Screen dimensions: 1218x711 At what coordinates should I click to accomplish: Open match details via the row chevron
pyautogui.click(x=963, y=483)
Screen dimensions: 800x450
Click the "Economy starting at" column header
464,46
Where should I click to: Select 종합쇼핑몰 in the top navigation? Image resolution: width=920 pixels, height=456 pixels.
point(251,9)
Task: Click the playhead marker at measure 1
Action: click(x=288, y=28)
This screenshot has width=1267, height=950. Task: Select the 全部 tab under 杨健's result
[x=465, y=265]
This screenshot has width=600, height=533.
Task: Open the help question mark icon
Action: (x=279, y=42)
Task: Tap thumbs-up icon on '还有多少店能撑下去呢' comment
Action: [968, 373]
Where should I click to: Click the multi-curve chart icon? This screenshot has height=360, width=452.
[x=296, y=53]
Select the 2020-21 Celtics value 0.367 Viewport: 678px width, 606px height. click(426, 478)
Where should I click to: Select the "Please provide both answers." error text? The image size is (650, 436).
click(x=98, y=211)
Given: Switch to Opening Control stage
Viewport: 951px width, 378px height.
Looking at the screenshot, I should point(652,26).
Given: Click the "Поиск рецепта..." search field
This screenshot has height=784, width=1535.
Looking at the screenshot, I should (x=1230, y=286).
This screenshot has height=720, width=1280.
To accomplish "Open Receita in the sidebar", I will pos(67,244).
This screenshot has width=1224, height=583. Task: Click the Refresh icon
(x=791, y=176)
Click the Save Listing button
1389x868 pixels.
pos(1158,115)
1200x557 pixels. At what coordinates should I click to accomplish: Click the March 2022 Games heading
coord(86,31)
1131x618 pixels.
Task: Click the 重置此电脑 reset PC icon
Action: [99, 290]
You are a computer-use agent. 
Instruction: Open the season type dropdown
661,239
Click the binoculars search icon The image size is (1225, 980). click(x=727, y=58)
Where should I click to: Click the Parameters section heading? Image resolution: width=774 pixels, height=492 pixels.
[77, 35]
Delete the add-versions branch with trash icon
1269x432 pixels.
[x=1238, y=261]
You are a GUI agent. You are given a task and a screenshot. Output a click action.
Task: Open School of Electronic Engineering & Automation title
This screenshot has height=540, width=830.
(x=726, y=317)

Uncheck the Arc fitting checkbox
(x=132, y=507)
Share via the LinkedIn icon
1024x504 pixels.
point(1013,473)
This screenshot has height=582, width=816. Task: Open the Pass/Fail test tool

• WHAT IS REQUIRED
Find the line that contains "Click the binoculars". Write out that line and every line after it through the end of the data, exactly, and nothing else.

• RESULT
Click the binoculars search icon The image size is (1225, 980). click(x=727, y=58)
Where should I click to: Click the Parameters section heading? Image resolution: width=774 pixels, height=492 pixels.
[77, 35]
Delete the add-versions branch with trash icon
1269x432 pixels.
[x=1238, y=261]
You are a GUI agent. You are given a task and a screenshot. Output a click action.
Task: Open School of Electronic Engineering & Automation title
This screenshot has height=540, width=830.
(x=726, y=317)

Uncheck the Arc fitting checkbox
(x=132, y=507)
Share via the LinkedIn icon
1024x504 pixels.
point(1013,473)
This screenshot has height=582, width=816. Task: Open the Pass/Fail test tool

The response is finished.